Hitchcock’s own background informed the particular shape and concerns of Saboteur. He was born in London to a humble background; his father was an East End greengrocer, and the family was Roman Catholic. He had worked briefly in Germany in the mid-1920s and had spent much of the 1930s making spy thrillers that warned the British of an impending tyrannical threat from the continent. In spite of his commercial success he was still an outsider in the English film establishment, a lower-class filmmaker of undistinguished education who did not make respectable literary films. Thus when Hollywood producer David O. Selznick offered him a contract to work in America he seized the chance and relocated to California.
Life in the United States was a welcome change for Hitchcock. He had opportunities to make bigger productions with wider distribution, and he would be respected. However three of his first four American films were set in England or Europe, and the one set in America was a light screwball comedy made as a favor to actress Carole Lombard. Throughout his career Hitchcock usually directed material given to him by other writers, but he wrote the original outline for Saboteur himself. It was his first chance to express his feelings for his newly adopted country, and the movie is a loving ode to the United States.
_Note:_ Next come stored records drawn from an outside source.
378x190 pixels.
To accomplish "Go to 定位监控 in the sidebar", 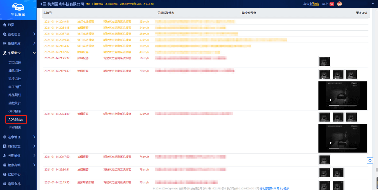I will tap(15, 63).

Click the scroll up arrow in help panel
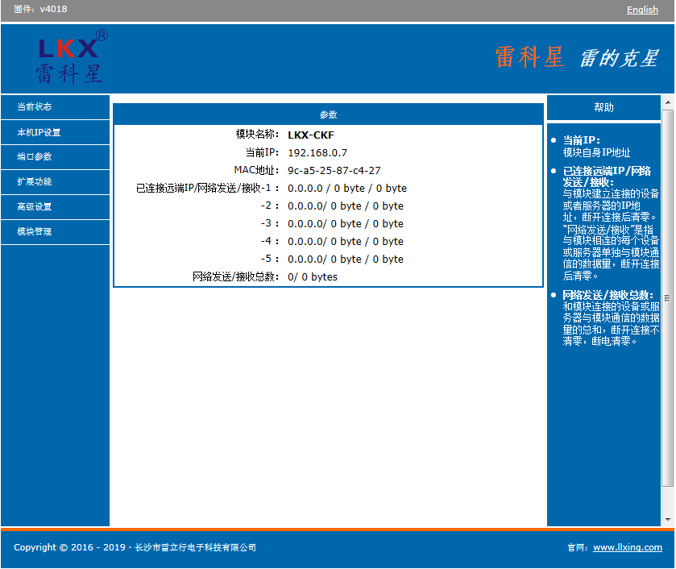(x=668, y=102)
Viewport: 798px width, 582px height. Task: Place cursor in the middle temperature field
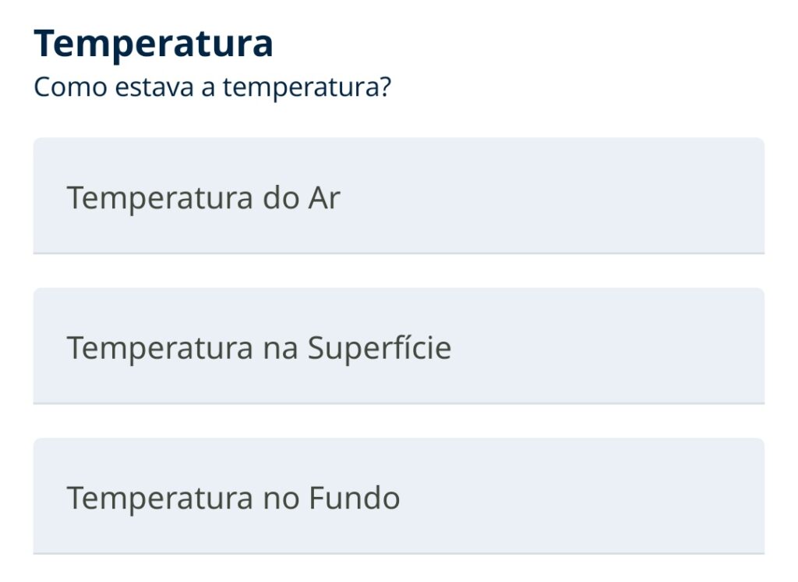(x=398, y=346)
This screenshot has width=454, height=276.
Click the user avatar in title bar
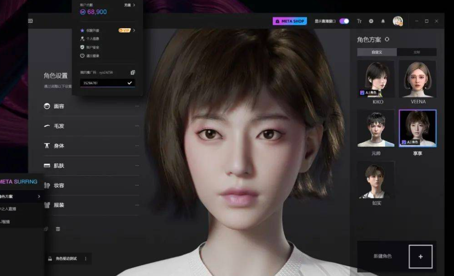tap(397, 21)
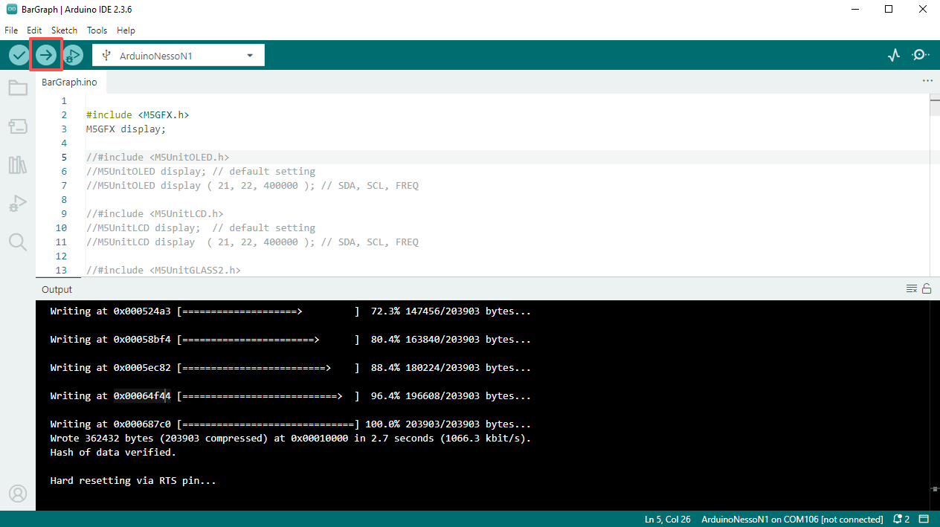
Task: Show the Debug sidebar panel
Action: point(18,203)
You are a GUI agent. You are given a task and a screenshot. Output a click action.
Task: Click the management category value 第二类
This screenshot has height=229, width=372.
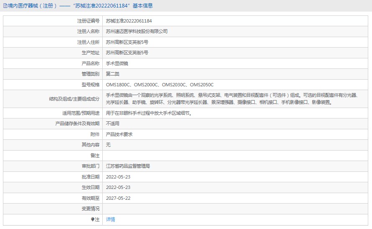113,74
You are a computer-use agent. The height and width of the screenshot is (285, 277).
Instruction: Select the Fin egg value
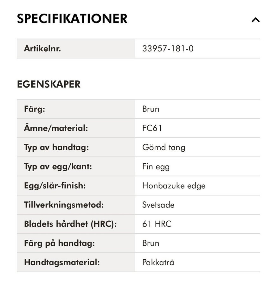pos(156,167)
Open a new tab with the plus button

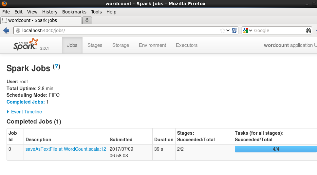click(x=87, y=20)
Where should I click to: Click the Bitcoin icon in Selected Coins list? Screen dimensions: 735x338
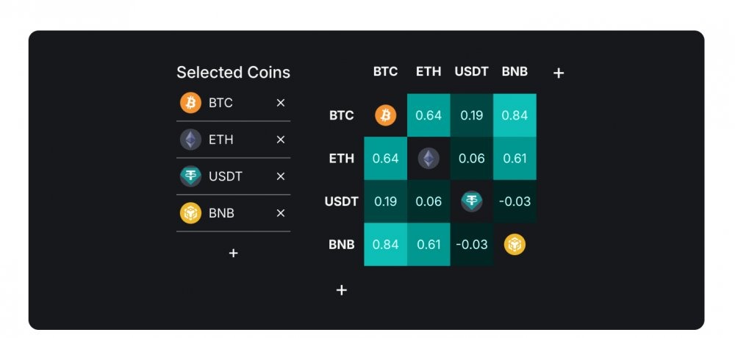[191, 103]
Protagonist Barry Kane is an all-American young man, an aircraft factory worker whose name in a corny American way evokes the title of Citizen Kane, implying that he’s an average American citizen. Wrongly accused of sabotage, he spends the movie steering clear of the law while also trying to clear himself by finding the actual perpetrator, a young man named Frank Fry who had handed him a fire extinguisher filled with gasoline. Remembering the address on an envelope Fry had dropped, Kane hitches a ride with a jovial truck driver, another all-American guy with typical American humor, who helps Kane escape the police because like a regular American he roots for the underdog and relishes a bit of action.
Barry Kane’s adventure takes him across the country, and all along it is filled with tropes of American culture. At Tobin’s ranch Kane establishes a useful rapport with a toddler by playing ball with her – ball games being an essentially American pastime. When he escapes from the ranch in a horse chase, the movie momentarily turns into the most American of genres, a Western. From there he finds a self-reliant old blind man named Philip Martin living in a log cabin. Mr. Martin’s niece Patricia is a billboard model. When Barry and Patricia hitch a ride in a circus wagon, the circus freaks vote to decide whether or not to turn Kane in to the police. And in case a ball game, the Wild West, a log cabin, a billboard, and an election aren’t enough Americana, the movie takes Barry Kane to the Hoover Dam, the Brooklyn Navy Yard, Rockefeller Center, and finally to the ultimate symbol of the United States – the Statue of Liberty.
In contrast to quintessentially American characters like Kane, the truck driver, and Philip and Patricia Martin, the villains project European qualities through their appearance, manner, and Mid-Atlantic accents. Mr. Tobin, the power-hungry tycoon and fascist agent who organizes acts of sabotage, comes across as a genteel and debonair gentleman. Mrs. Sutton, the wealthy New York socialite who raises funds for Tobin’s activities, resembles a British aristocrat, and unlike Barry Kane, Frank Fry hardly passes for a regular American guy.
The odd thing about Saboteur is that it reverses the normal direction of American narrative by moving from west to east. Europeans had settled the country in the opposite direction, and westward movement was still the ideal in the American mind. A prevailing notion of the American Dream was to move west and claim your place in the world. Saboteur does not try to overturn this trope, but its surprising reversal underscores the gravity of America’s present circumstances. In effect, the movie is saying that American civilization needs to look backward from its comfortable home in the west to confront the corruption spreading from Europe.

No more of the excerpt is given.